Start of Block

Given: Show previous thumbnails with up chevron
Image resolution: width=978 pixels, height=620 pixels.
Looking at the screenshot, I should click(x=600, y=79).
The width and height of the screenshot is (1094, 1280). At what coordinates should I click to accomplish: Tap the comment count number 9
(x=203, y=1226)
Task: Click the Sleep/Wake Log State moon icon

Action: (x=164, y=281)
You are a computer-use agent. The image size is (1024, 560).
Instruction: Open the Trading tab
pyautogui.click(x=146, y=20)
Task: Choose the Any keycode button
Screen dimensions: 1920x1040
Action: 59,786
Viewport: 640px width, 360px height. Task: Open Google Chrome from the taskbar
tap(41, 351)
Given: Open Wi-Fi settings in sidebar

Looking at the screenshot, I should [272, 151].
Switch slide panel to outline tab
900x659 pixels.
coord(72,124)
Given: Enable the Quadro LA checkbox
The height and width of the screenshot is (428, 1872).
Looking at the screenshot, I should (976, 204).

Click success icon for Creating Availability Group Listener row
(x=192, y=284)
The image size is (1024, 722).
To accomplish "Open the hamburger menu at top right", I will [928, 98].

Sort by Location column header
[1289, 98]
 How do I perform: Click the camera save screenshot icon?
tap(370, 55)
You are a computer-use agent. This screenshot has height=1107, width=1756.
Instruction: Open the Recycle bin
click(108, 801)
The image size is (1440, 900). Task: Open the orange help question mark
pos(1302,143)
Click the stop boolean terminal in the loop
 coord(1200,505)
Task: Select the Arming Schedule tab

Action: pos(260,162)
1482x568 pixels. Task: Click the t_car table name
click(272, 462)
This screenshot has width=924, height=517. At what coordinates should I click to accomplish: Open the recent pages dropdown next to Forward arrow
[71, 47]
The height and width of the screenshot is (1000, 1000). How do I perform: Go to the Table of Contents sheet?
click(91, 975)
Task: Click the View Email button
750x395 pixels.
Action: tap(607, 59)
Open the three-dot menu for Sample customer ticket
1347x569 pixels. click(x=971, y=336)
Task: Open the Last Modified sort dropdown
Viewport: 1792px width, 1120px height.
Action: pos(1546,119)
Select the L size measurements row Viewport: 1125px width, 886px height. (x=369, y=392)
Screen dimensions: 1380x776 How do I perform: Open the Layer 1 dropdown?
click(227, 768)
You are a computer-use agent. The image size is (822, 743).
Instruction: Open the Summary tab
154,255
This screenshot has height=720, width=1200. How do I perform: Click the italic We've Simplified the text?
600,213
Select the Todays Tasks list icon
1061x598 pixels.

End of Block

### To do
Please give the number of lines above containing "computer" and nothing else.

### Response to this exercise
3